Projects

 Ongoing Projects

A 32-Bit RISC-V based Softcore Processor

Apr. 2021 - Ongoing

Description

RISC-V Atom project consists of an embedded class soft-core processor and a complete software development environment that is built around it. RISC-V Atom is proven on silicon in the form of HydrogenSoC which was implemented on a Xilinx Spartan-6 FPGA board clocked at 50Mhz.


This project is open-source under the MIT license!

Completed Projects

CLAP

Cross-Layer Approximate Computing on Custom RISC-V Processors

[Bachelor's Thesis] Aug. 2021- Nov. 2021

Description

This project involves developing a platform to deploy approximate arithmetic circuits in fault-tolerant applications at the SoC level. This is achieved by implementing a custom non-standard extension to the RISC-V ISA called the 'X' extension. Furthermore, a C/Assembly level library called 'Axkit' was also developed in order to abstract the use of the 'X' approximate computing hardware with the help of the 'X' extension.

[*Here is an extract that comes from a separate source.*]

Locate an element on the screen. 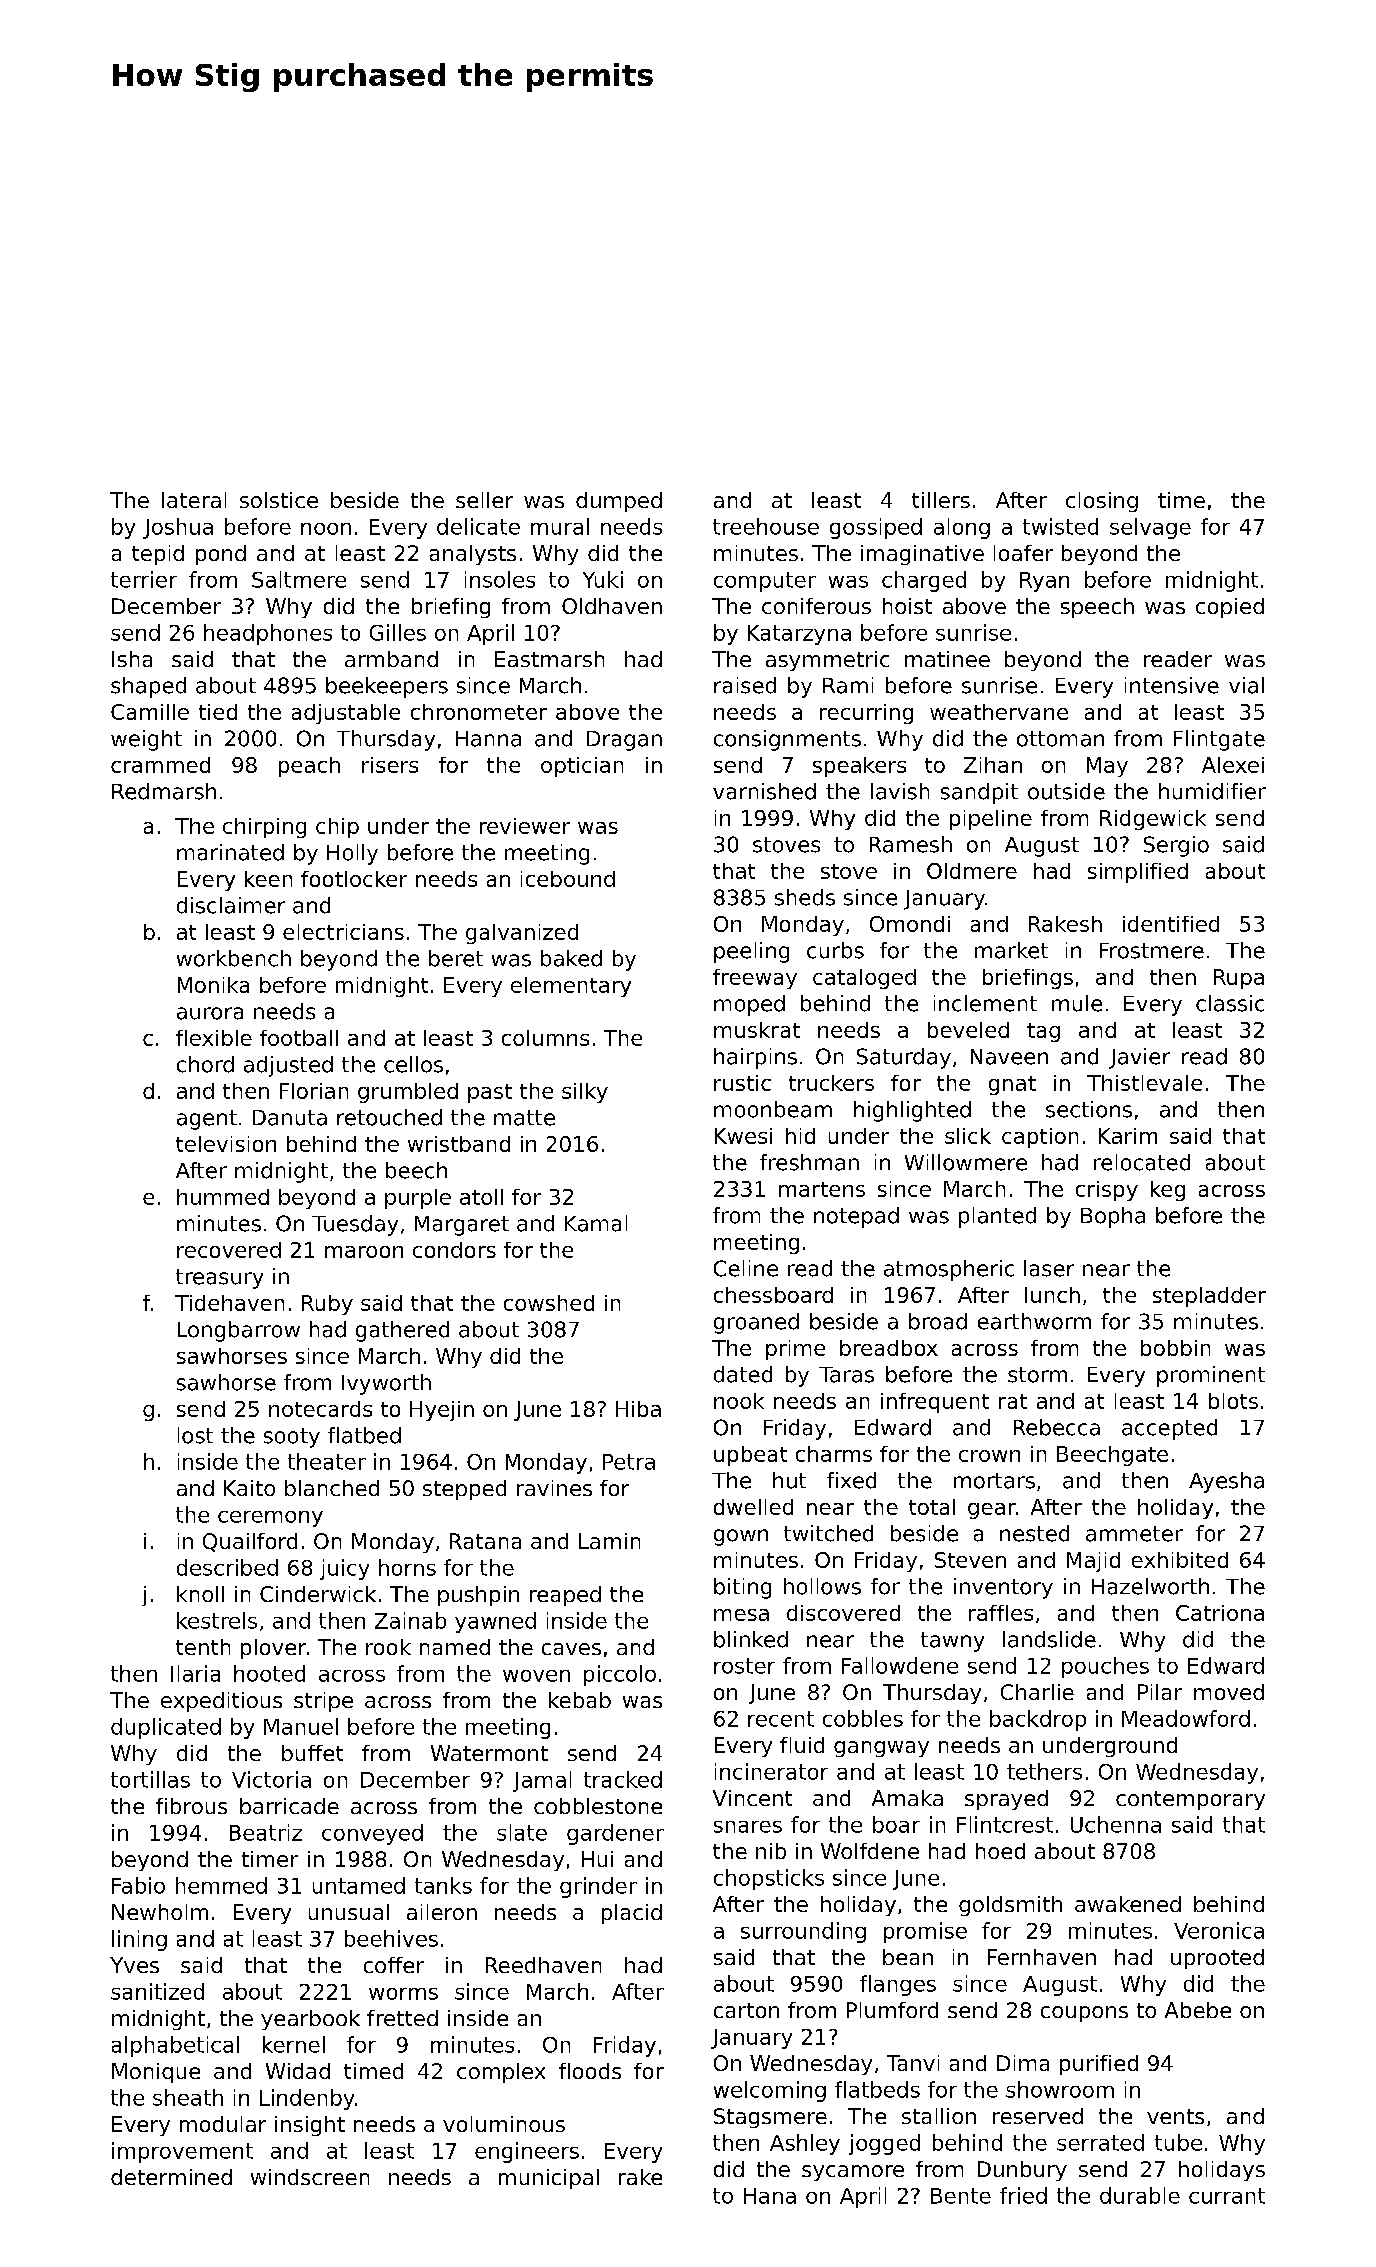  floods is located at coordinates (590, 2071).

A novel ISA for embedded class processors

Jan. 2021 - Apr. 2021

Description

eRISC (short for Embedded RISC) is a novel royalty-free 16-bit Instruction Set Architecture (ISA) that is set for catering to small-scale embedded applications. eRISC is a complete ISA with almost all the instructions that are found in industry-standard ISAs. eRISC is designed to have high code density and modular structure. 

This project will be open-source very soon!

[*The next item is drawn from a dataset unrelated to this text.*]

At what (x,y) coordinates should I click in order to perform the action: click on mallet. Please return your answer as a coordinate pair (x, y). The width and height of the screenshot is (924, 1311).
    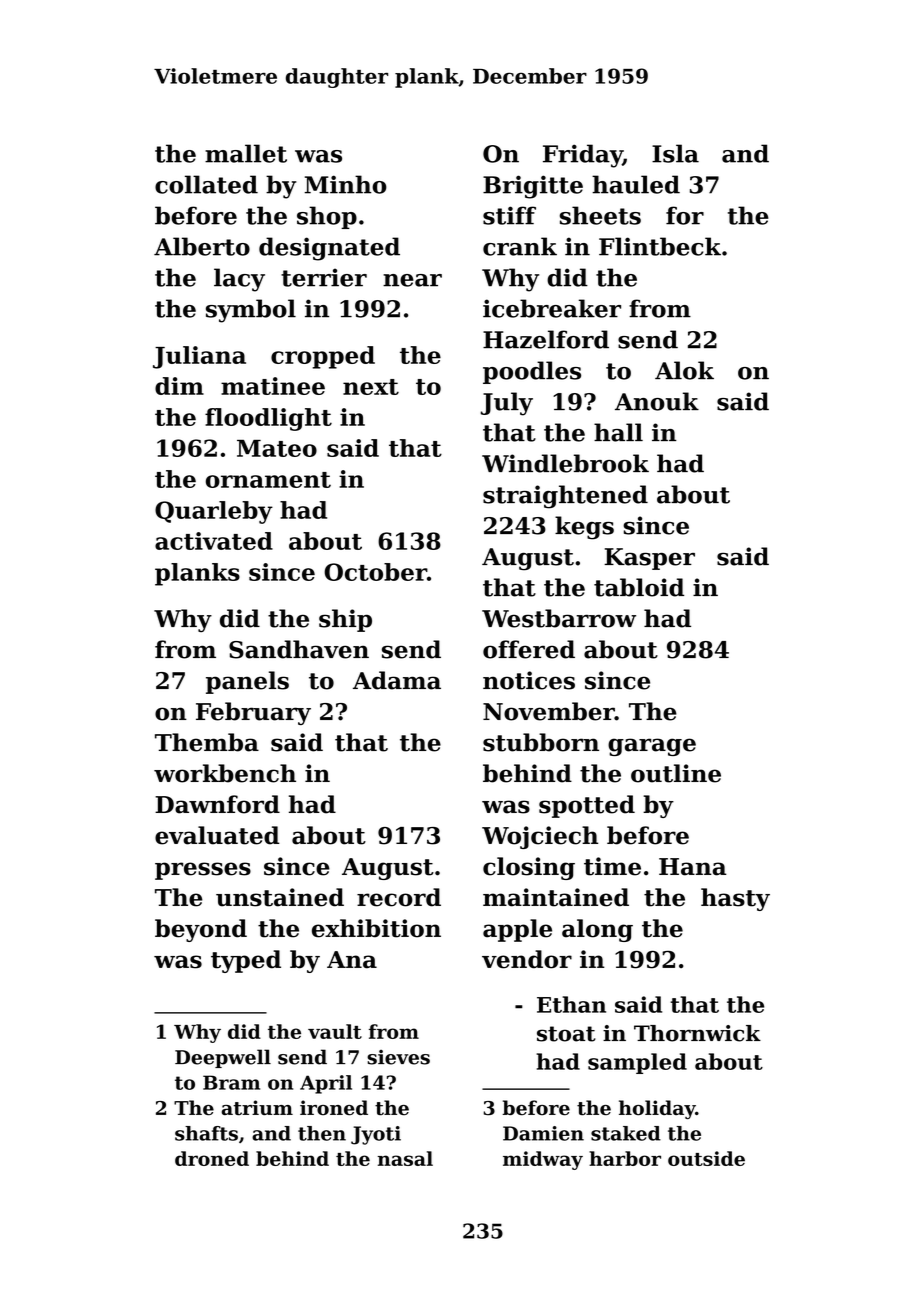
    Looking at the image, I should click on (246, 153).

A 16-bit Embedded Class Soft-core Processor

[B.Tech Optional Project] Jan. 2021 - Apr. 2021

Description

Luna is a 16-Bit RISC embedded class processor that is aimed towards microcontroller applications. Luna implements a novel 16-Bit Instruction Set Architecture (ISA) called eRISC. It is a non-pipelined processor that is implemented in Verilog HDL.

This project will be open-source very soon!

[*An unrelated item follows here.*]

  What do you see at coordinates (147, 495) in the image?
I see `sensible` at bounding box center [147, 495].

Elliptic Curve Cryptography Co-processor for Shakti

Apr. 2020 - Aug. 2020

Collaborators

Supervisors

Description

We, a team of three members contributed to the development of a side-channel attack resilient Elliptic Curve Cryptography (ECC) co-processor for the Shakti series of processors. Shakti is India's first indigenous processor development program. 

My part was to implement a parametrized finite-field hybrid Karatsuba multiplier in Bluespec SystemVerilog. A 233-bit instance of the multiplier was used in an ALU to carry out ECC operations in the co-processor. 

The Battle bot

Sept. 2018 - Dec. 2018

Description

I was part of a robotics group where we designed & built a battle robot named "Brahmaputra". We participated in the 30 lbs category of the International Robowars event organized during Tech Fest-19 (IIT Bombay).

Research Projects

SAM: A Segmentation Based Approximate Multiplier for Error Tolerant Applications

IEEE International Symposium on Circuits and Systems (ISCAS), 2021

Collaborators

Supervisor

Abstract

In recent times, approximate computing has found significant use in applications that can tolerate partially inaccurate results. This tolerance can be exploited to design simpler hardware aimed at getting area and energy benefits. In this work, we propose a novel technique to multiply two unsigned binary numbers through a Segmentation based Approximate Multiplier (SAM). The proposed design reduces the size of the Partial Products Matrix (PPM) in the order of n × (2n — 1) to a Reduced Partial Product Matrix (R-PPM) of the order 4 × 2n. Additionally, it also eliminates the extra hardware required for compression and rearrangement of partial products. μ-SAM, an optimized version of our basic design is also proposed along with this work. μ-SAM further minimizes the on-chip area and power consumption of the basic design. The basic design consumes 32.43% lesser on-chip area when compared to the conventional Wallace tree multiplier [1] and produces results that are 89.1% more accurate when compared to other existing state-of-the-art designs such as TOSAM [2], LETAM [3], and DQ4:2C4 [4].

An Approximate Carry Estimating Simultaneous Adder with Rectification

Great Lakes Symposium on VLSI (GLSVLSI '20)

Collaborators

Supervisor

Abstract

Approximate computing has in recent times found significant applications towards lowering power, area, and time requirements for arithmetic operations. Several works done in recent years have furthered approximate computing along these directions. In this work, we propose a new approximate adder that employs a carry prediction method. This allows parallel propagation of the carry allowing faster calculations. In addition to the basic adder design, we also propose a rectification logic which would enable higher accuracy for larger computations. Experimental results show that our adder produces results 91.2% faster than the conventional ripple-carry adder. In terms of accuracy, the addition of rectification logic to the basic design produces results that are more accurate than state-of-the-art adders like SARA and BCSA by 74%.